Célébration du génie colérique - Chapitre 12

La jalousie sociale est un vilain défaut.
Jacques Jullian, Le Nouvel Observteur,
31 janvier - 6 février 2002.

J'ai toujours pensé qu'il existait deux catégories de philosophes - ou de penseurs, de sociologues, d'écrivains, etc. : les uns mobilisent toute leur énergie pour dissimuler l'origine autobiographique de leur travail, ils gomment la généalogie secrète de leur oeuvre pliée dans l'intimité d'une enfance ou d'expériences originaires ; les autres l'avouent sans ambages, sans complexes, et tâchent de se faire les analystes de cette étrange alchimie qui permet de répondre à la question : comment devient-on ce que l'on est ? Proust contre Sainte-Beuve, encore et toujours...
Les pages sur l'impossibilité de la biographie - dans Raisons pratiques par exemple, mais aussi dans Homo academicus - abondent chez Bourdieu : critique de la linéarité d'une vie, de la fausse causalité explicative, de l'élucidation de l'advenu par l'à-venir plié dans une enfance, impossibilité méthodologique de saisir la totalité d'un sujet fragmenté, limites d'une transdisciplinarité ingérable, aucune discipline ne permettant à elle seule la réduction du divers inconnu à l'un connu, etc. Pierre Bourdieu tourne sans cesse autour du projet de psychanalyse existentielle sartrien. Si Flaubert lui sert de modèle pour envisager la question de la constitution d'un tempérament artiste, notamment dans Les Règles de l'art, c'est en partie pour débattre avec l'auteur de L'Idiot de la famille dont les quatre mille pages inachevées ne parviennent pas vraiment à rendre compte du mystère de l'écrivain normand et de son devenir artiste.
Je crois, après le Nietzsche du Gai savoir, qu'une pensée procède d'un corps, qu'elle relève d'une biographie, qu'elle offre sa confession plus ou moins travestie, qu'il existe, selon le terme du philosophe allemand, une idiosyncrasie, un caractère qui, via la chair, pensent en l'être. En matière de décodage et de lecture d'une oeuvre, le renvoi à la biographie vaut aujourd'hui disqualification, psychologisation méprisable, réductionnisme du grand au petit, causalité miséreuse et misérable. L'oeuvre n'entretiendrait aucune relation avec le fameux misérable petit tas de secrets personnels et individuels ? Trop vitement évacuée la vie...
Et si l'individuel fouillé jusqu'à la moelle fournissait le meilleur accès à l'universel ? L'odyssée personnelle du Moi de Montaigne ne propose-t-elle pas la meilleure description des méandres subtils d'une identité, et ce d'une manière généralisable ? Finissons-en avec la tyrannie proustienne des deux Moi : l'un qui vit, englué dans la trivialité immanente de la vie quotidienne, l'autre qui écrit, en contact direct avec le monde des essences - l'ensemble supposant une imperméabilité absolue des deux registres...
Expliquer une oeuvre par la biographie dont elle procède ne rabaisse ni le travail ni les livres. Raconter un mécanisme généalogique n'entame aucunement la qualité de l'objet considéré. En aucun cas le haut ne s'explique par le bas, sauf si l'on opte pour une approche platonicienne (onto-théologique) des choses, des gens, des oeuvres, des travaux, des pensées. Si seules les essences permettent de révéler le mystère de la constitution des identités, alors méprisons le monde sensible et installons-nous en compagnie d'esprits, de spectres, d'idées, de fantômes...

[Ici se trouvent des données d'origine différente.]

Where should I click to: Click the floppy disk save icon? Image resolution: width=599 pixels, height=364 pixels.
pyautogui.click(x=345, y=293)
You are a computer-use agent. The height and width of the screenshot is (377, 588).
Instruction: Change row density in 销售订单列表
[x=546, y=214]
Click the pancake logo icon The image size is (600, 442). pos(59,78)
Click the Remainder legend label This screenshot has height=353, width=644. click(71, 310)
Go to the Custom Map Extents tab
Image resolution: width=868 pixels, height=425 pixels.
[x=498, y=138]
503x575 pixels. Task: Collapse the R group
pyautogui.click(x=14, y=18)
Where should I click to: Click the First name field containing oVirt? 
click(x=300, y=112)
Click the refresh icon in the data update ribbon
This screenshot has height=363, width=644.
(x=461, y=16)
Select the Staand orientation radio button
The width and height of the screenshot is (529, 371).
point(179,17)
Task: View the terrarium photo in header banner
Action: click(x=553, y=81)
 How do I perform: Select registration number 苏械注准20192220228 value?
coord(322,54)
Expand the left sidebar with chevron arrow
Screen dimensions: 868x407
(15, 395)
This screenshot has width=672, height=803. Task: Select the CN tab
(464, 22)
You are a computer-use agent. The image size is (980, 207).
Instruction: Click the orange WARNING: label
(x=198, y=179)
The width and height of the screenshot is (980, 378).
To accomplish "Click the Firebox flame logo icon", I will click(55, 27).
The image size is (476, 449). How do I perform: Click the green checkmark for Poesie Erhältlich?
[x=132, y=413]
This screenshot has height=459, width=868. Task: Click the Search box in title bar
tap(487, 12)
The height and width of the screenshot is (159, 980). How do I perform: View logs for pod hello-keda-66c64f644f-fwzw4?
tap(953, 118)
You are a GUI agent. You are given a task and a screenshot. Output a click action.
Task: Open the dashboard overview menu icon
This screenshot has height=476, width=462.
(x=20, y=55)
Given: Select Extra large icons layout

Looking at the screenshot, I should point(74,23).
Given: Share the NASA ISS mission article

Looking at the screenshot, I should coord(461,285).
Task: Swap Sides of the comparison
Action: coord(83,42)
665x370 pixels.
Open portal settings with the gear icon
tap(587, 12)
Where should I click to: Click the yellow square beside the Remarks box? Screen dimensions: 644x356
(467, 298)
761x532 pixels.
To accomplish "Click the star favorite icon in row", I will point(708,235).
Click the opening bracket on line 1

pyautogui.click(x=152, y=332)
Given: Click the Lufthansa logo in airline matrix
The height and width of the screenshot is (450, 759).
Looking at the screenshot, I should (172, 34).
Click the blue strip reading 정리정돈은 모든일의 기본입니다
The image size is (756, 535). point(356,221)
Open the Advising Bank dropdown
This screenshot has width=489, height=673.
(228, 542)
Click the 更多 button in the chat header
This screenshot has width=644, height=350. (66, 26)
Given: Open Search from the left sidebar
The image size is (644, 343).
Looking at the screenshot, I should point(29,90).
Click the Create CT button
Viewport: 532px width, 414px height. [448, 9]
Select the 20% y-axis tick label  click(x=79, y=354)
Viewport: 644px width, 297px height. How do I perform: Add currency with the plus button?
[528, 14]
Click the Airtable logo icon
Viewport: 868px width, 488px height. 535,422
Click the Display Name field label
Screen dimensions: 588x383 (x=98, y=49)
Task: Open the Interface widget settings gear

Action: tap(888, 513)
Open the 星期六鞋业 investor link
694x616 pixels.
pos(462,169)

Longtemps je n'ai su de la biographie de Pierre Bourdieu que la partie parcimonieusement découverte : une enfance modeste, paysanne, provinciale, une "montée" à Paris, l'École normale supérieure, la promotion par le travail, le succès, les diplômes, l'accès aux plus hautes distinctions sociales, la reconnaissance des institutions, une carrière internationale, enfin une reconnaissance mondiale. Puis une fidélité à ses origines modestes, une façon farouche de rester de ce monde, de le revendiquer, de ne pas le trahir, l'oublier. J'ai toujours perçu la cohérence de son travail en l'envisageant sous cet angle : pas de contradiction entre le savant et le militant, pas de coupure entre l'enfant démuni et l'adulte rémunéré, pas de séparation entre l'enracinement dans le Béarn et la circulation planétaire, pas de hiatus entre la mémoire des généalogies locales et les conférences dans toutes les capitales de la planète.
Je ne l'ai jamais rencontré, n'ai jamais été l'un de ses élèves, encore moins de ses disciples, je n'ai jamais assisté à aucune de ses conférences. J'ai seulement été l'un de ses lecteurs pendant des années, accueillant chacun de ses nouveaux livres avec un bonheur semblable à celui que j'ai à la parution des ouvrages du dernier Foucault - et aujourd'hui de ses ouvrages posthumes. Je n'ai jamais eu à juger ses livres à partir de sa personne, car l'oeuvre me suffisait et je n'avais aucune raison d'ennuyer un homme extrêmement courtisé. J'ai juste reçu un jour un mot de lui, en 1995, lors de la parution de Politique du rebelle. Il m'y disait sa sympathie, sa proximité - nul besoin d'autre chose pour me combler.
Pour un texte du Journal hédoniste (j'ai différé ces pages pendant trois volumes, j'y songeais pour le quatrième), j'ai eu envie d'écrire cette articulation que je pressentais entre la vie et l'oeuvre, les souvenirs d'enfance et les constructions d'adulte, le travail de sociologue comme réponse à des questions, des interrogations, des souffrances primitives, les pages écrites pour compenser d'anciennes humiliations, éteindre d'antiques peines, effacer de longues douleurs et sécher de vieilles larmes. Le contenu de son oeuvre complète ne m'en semblait pas amoindri, ni déprécié, mais, au contraire, plus fort, plus dense, plus vrai parce que radicalement autobiographique.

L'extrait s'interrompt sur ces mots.